++++ Records to process

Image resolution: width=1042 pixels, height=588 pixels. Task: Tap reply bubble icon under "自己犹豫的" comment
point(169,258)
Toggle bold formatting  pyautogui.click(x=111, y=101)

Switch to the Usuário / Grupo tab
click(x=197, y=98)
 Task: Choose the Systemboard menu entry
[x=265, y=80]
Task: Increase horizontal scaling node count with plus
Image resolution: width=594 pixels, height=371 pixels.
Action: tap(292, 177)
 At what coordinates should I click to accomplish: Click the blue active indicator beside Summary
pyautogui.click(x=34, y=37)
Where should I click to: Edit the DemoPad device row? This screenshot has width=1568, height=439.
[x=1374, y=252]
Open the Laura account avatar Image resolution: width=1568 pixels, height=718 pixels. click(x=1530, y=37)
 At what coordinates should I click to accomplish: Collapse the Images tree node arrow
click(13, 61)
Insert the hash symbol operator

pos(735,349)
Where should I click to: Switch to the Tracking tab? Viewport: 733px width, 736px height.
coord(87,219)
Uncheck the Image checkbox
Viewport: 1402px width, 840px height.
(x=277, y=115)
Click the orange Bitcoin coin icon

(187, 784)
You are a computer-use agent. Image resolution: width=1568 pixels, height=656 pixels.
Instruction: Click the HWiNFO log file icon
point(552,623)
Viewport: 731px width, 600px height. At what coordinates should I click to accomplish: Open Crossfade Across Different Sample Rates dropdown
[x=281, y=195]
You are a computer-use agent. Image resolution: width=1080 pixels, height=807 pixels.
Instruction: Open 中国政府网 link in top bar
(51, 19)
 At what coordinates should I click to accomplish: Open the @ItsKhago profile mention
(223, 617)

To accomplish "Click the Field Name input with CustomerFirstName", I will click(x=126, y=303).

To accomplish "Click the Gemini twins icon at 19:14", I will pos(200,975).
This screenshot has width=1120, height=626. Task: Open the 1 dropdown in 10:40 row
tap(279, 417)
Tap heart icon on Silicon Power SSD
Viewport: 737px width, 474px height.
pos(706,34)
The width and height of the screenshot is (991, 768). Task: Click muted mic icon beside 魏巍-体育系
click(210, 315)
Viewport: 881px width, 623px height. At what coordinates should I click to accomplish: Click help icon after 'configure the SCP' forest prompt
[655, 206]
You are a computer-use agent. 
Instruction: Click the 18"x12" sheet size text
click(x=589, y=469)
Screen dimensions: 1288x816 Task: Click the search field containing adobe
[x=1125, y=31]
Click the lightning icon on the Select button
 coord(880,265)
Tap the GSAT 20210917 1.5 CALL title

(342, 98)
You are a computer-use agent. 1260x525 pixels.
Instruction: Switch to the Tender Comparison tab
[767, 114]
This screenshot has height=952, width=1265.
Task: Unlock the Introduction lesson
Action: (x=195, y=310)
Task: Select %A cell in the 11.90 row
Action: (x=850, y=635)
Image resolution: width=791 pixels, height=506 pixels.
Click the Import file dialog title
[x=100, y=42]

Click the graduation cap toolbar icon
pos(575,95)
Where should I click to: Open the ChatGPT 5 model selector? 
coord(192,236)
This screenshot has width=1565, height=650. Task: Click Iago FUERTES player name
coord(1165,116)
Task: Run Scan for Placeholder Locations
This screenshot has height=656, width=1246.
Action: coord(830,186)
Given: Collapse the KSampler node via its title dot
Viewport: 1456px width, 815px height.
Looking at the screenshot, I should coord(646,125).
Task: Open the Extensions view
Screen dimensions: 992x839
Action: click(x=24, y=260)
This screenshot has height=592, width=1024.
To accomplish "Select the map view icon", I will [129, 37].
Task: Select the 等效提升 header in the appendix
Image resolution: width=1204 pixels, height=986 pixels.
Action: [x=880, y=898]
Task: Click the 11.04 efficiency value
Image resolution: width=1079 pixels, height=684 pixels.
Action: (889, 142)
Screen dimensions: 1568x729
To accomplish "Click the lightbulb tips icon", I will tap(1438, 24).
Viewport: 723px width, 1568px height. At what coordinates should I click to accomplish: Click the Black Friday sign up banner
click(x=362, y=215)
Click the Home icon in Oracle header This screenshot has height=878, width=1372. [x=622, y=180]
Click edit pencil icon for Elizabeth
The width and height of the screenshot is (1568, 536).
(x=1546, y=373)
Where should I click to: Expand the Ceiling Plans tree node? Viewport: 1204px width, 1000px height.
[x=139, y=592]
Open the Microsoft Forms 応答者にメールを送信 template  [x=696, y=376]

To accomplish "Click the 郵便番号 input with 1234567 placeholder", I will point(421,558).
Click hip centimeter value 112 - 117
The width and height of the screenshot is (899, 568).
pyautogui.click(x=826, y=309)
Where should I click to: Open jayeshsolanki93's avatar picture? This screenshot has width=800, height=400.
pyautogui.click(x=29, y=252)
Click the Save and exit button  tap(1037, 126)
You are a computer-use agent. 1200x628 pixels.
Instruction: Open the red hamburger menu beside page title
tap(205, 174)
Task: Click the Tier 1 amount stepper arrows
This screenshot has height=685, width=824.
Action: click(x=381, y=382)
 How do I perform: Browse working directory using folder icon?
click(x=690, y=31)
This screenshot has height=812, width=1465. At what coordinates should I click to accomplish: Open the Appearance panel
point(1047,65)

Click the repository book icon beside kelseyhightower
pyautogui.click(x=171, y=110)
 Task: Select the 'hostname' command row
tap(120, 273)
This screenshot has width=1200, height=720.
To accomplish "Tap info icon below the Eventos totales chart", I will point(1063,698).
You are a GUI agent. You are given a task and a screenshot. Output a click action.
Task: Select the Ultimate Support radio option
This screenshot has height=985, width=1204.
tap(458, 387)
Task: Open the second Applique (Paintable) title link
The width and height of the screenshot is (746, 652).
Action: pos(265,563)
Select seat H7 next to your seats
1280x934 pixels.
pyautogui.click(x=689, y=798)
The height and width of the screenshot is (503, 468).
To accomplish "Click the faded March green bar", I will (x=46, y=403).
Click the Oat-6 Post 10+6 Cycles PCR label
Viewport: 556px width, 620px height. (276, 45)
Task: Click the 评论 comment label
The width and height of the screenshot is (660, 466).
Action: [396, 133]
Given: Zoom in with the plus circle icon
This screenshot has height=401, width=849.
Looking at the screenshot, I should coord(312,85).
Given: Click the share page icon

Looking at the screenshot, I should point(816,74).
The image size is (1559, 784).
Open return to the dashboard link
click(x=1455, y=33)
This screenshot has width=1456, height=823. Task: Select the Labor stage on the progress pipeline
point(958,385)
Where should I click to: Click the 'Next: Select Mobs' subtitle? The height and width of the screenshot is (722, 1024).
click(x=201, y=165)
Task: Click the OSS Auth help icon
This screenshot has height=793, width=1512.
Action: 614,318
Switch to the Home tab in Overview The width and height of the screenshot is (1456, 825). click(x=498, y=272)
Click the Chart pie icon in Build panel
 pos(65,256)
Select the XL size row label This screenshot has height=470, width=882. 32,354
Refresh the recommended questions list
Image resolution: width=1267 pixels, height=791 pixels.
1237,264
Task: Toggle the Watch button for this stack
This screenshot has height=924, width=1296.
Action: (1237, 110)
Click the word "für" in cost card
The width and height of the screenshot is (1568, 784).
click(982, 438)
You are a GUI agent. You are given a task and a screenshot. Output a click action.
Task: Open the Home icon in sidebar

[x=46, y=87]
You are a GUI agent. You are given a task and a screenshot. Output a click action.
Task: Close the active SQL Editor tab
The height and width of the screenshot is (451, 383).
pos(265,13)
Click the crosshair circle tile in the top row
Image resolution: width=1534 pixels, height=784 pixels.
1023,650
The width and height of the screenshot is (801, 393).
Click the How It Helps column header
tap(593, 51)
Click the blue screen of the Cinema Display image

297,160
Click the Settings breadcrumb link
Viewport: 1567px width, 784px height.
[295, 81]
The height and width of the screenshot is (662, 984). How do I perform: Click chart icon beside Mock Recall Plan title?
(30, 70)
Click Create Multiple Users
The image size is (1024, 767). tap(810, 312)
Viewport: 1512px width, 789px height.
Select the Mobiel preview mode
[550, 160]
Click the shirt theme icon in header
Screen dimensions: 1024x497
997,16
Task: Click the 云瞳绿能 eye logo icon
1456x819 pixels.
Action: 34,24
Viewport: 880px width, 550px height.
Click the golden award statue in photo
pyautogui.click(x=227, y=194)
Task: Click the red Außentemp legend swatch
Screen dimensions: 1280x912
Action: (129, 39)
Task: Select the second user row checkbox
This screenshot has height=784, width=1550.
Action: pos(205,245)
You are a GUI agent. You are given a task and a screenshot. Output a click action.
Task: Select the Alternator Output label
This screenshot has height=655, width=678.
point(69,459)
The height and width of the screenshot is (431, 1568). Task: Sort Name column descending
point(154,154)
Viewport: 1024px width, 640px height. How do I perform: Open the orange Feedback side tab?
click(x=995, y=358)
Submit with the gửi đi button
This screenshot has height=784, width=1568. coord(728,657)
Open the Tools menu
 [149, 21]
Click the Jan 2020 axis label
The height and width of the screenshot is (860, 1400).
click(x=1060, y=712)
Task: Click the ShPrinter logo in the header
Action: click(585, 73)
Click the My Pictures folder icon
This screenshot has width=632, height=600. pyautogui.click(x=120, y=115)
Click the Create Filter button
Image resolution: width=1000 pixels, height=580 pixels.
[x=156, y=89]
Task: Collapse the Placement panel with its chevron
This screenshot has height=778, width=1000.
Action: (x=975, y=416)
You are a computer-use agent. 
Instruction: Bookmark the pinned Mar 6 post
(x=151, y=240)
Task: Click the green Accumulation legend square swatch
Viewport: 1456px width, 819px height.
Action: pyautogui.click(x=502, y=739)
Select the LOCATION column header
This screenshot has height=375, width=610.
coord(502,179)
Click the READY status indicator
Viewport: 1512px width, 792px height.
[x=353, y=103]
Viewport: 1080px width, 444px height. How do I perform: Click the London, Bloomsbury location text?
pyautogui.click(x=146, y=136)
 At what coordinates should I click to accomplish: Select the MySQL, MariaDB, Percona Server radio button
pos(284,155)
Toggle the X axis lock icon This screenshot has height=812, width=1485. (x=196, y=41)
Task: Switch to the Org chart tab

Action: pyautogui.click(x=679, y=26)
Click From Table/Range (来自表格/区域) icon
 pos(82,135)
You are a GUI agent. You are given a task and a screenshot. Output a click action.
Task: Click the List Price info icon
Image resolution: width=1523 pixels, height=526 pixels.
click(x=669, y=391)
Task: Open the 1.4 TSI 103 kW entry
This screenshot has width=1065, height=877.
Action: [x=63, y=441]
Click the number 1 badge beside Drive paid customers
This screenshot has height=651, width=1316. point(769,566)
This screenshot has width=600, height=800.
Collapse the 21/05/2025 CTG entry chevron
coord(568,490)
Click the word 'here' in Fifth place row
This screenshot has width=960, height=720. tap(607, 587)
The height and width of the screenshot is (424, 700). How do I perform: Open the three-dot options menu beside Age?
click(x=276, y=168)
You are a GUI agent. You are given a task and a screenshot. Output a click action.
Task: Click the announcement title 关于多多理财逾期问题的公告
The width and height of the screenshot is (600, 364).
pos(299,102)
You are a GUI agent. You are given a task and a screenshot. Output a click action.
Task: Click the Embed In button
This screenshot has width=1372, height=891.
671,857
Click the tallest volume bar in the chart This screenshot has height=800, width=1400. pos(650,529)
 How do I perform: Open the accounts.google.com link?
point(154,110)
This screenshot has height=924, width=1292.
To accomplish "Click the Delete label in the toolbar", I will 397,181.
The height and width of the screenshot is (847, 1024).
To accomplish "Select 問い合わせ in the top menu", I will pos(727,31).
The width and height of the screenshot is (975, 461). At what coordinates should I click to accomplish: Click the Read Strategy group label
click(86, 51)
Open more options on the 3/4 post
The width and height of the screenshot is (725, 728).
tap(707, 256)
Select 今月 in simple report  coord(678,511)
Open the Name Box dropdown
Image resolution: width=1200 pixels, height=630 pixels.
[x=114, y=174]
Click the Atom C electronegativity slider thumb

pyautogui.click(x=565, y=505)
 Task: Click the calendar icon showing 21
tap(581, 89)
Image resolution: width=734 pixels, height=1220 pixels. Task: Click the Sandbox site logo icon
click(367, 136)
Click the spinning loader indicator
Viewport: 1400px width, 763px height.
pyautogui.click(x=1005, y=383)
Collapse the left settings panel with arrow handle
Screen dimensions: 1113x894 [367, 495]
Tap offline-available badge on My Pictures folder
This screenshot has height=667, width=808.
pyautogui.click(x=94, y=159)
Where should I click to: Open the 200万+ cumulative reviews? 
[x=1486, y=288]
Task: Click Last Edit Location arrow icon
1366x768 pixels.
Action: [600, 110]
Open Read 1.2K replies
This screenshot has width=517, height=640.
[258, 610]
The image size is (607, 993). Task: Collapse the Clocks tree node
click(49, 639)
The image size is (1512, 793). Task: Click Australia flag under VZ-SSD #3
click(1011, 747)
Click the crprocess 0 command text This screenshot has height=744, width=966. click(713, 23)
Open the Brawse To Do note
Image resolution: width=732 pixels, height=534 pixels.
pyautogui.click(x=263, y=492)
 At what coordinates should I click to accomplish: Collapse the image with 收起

++++++++

## Given task
Rewrite the entries from the first line through the line with "[x=265, y=80]", changing "bold" to "italic" and leaving everything else untouched.

## Solution to this exercise
Image resolution: width=1042 pixels, height=588 pixels. Task: Tap reply bubble icon under "自己犹豫的" comment
point(169,258)
Toggle italic formatting  pyautogui.click(x=111, y=101)

Switch to the Usuário / Grupo tab
click(x=197, y=98)
 Task: Choose the Systemboard menu entry
[x=265, y=80]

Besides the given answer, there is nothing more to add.